Supreme Court rejects prisoner’s appeal on prolonged solitary confinement
The conservative majority of the Supreme Court rejected an appeal from an Illinois inmate in solitary confinement who argued that denying him exercise was a form of cruel and unusual punishment.
The brief did not contain a reason why the six conservative justices declined the prisoner’s appeal.
In a dissenting opinion, Justice Ketanji Brown Jackson, joined by Justices Sonia Sotomayor and Elena Kagan, harshly disagreed with the court’s denial, calling the lower court’s ruling in Johnson v Prentice an “indisputable legal error”.
The case pertains to Michael Johnson, an inmate at the Pontiac Correctional Center who was held in solitary confinement for nearly three and a half years during which prison officials refused to allow him recreation time in the prison yard.
“Johnson spent nearly every hour of his existence in a windowless, perpetually lit cell about the size of a parking space. His cell was poorly ventilated, resulting in unbearable heat and noxious odors. The space was also unsanitary, often caked with human waste,” the background of the claims.
Johnson filed a complaint, claiming his Eighth Amendment right to be free from cruel and unusual punishment was violated. But the district court claimed revoking yard time was not cruel nor unusual, and the Seventh Circut upheld the ruling on Johnson’s appeal.
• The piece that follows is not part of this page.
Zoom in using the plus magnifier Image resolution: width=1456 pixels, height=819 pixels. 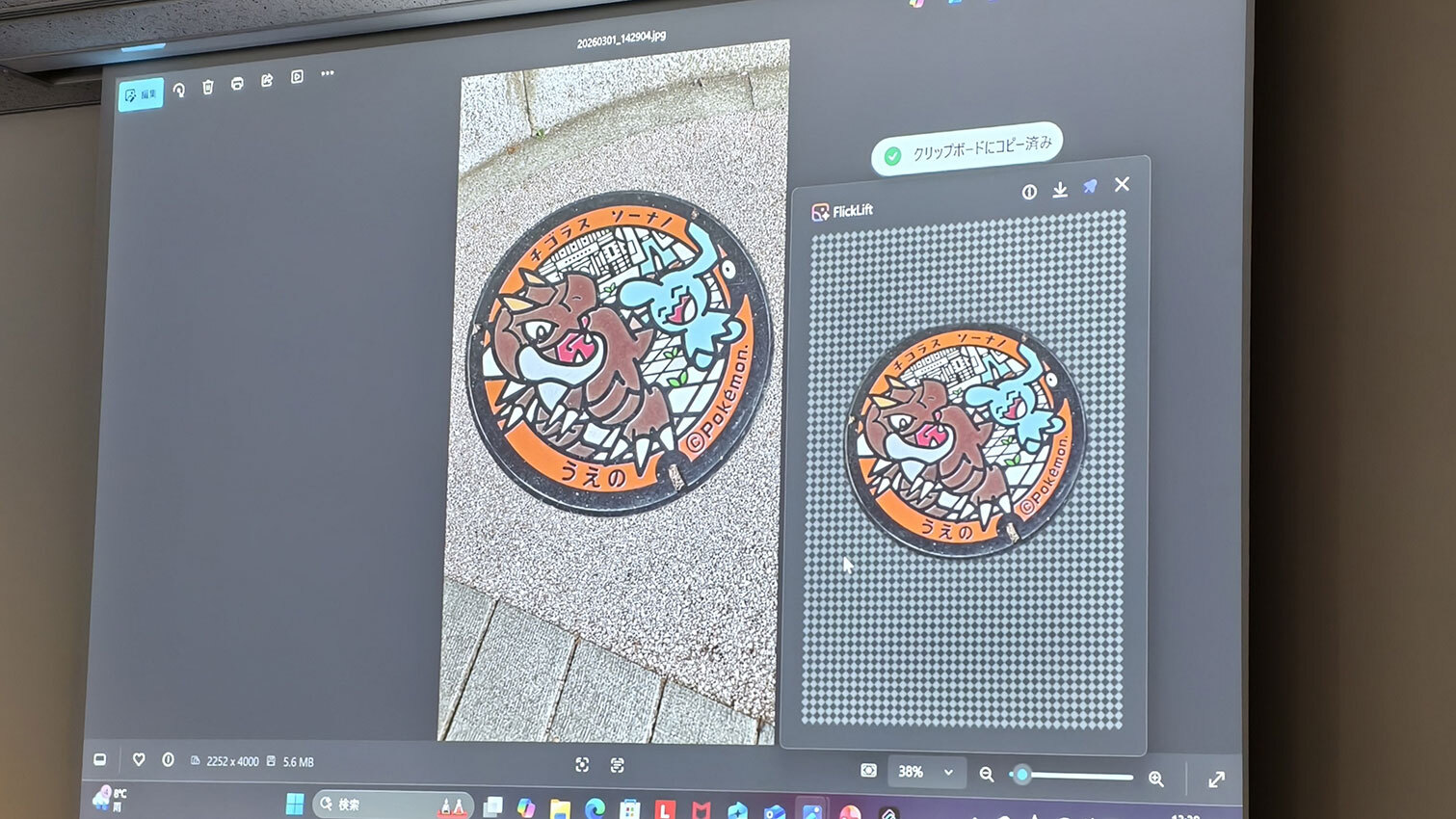[x=1156, y=779]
Johnson then appealed to the Supreme Court, and while six justices did not see it necessary to rule in the case, the three liberal justices disagreed, saying the Seventh Circut focused on “trivial” aspects of Johnson’s case rather than all the evidence concerning his health.
Johnson, who was serving time for a home invasion, was classified as “seriously mentally ill” by the Illinois Department of Corrections due to his bipolar disorder and severe depression diagnoses, among other conditions.
In a typical prison sentence, even in solitary confinement, inmates are allowed recreation time for at least eight hours a week. This can be revoked in something called “yard restrictions,” which is a form of punishment for inmates’ infractions.
However, Johnson received more than 70 conduct violations – most of which were “minor” – that led to yard restrictions imposed between 30 and 90 days.
As a result, Johnson had more than three years’ worth of yard restrictions.
In her dissenting opinion, Justice Jackson outlined the ways that severely restricting Johnson’s ability to exercise impacted his mental and physical health.
“He suffered from hallucinations, excoriated his own flesh, urinated and defecated on himself, and smeared feces all over his body and cell,” Justice Jackson wrote, adding that he suffered from muscle spasms and developed respiratory difficulties.
“Johnson became suicidal and sometimes engaged in misconduct with the hope that prison guards would beat him to death…Worse still, Johnson’s dire physical condition led to further yard restrictions, as prison guards faulted him for being disruptive and having an unclean cell,” Justice Jackson added.
Eventually, Johnson was transferred to a mental health treatment centre where his condition improved.